- _Aim of the task_: All of the data beneath this instruction is to be transcribed word for word.

- _Stored items from a collection_:
+---+
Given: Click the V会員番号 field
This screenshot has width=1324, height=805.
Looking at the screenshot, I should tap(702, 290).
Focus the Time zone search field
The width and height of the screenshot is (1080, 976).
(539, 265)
+---+
- _Task result_:
Given: Click the V会員番号 field
This screenshot has width=1324, height=805.
Looking at the screenshot, I should tap(702, 290).
Focus the Time zone search field
The width and height of the screenshot is (1080, 976).
(539, 265)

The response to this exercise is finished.